Two omissions are worth naming. The chapter treated the sequence model almost entirely as an imitation or offline-RL device and said little about online sequence-model control — using a transformer policy inside a live RL loop, learning from fresh interaction. That is a deliberate framing choice, not an oversight: the foundation action models the book builds toward are imitation learners, and the online-RL fine-tuning of a large sequence policy belongs with the fine-tuning machinery of Chapter 16, where the sample-budget arguments of Chapter 7 do the real work. Read this chapter’s silence on online learning as a deferral.

The chapter also stayed deliberately shallow on the internals of the sequence models themselves. §8.1 gave attention two pages, and §8.5 gave the selective-state mechanism of Mamba a single sentence, because this is a book about action models, not about architecture research. A reader who wants the full derivation of multi-head attention, positional encodings, or the state space recurrence will need a dedicated transformer reference; what this chapter supplied is the working understanding required to read the architecture as a component of a controller. That is the right depth for the book’s purpose, but it is worth being honest that it is a floor, not a ceiling.

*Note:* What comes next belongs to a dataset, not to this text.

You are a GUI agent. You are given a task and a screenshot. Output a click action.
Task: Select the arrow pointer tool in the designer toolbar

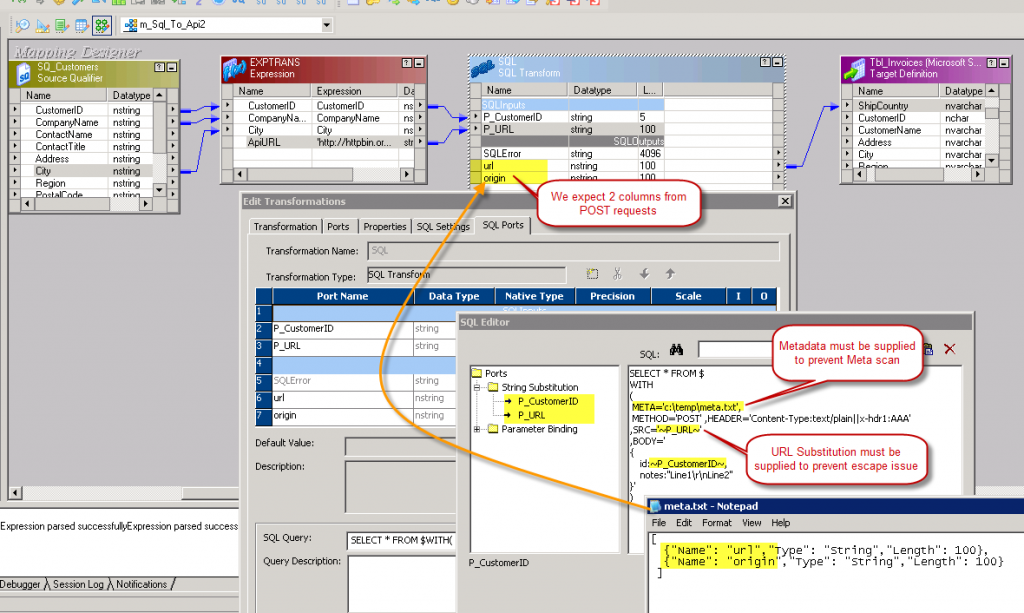click(42, 25)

Chapter 8’s contribution to the book’s overall argument is to perform the single conceptual move the whole second half depends on: recasting action generation as next-token prediction, and showing that the move is small in mechanism and enormous in consequence. The three findings to carry forward are that control-as-sequence-modeling trades RL’s theoretical scaffolding for supervised robustness, that conditioning — not architecture — is what distinguishes an offline-RL method from a planner from an imitation learner, and that the foundation-model recipe is separable from the transformer that usually carries it. Part 3 now picks up the generative and world-model machinery that, layered onto this sequence-modeling foundation, produces the smooth, scalable action models of Part 4.

§8.x closes the chapter with a hands-on exercise — training a small Decision Transformer on an offline dataset and probing how its behavior changes as you sweep the target return — and the full reading list for the chapter.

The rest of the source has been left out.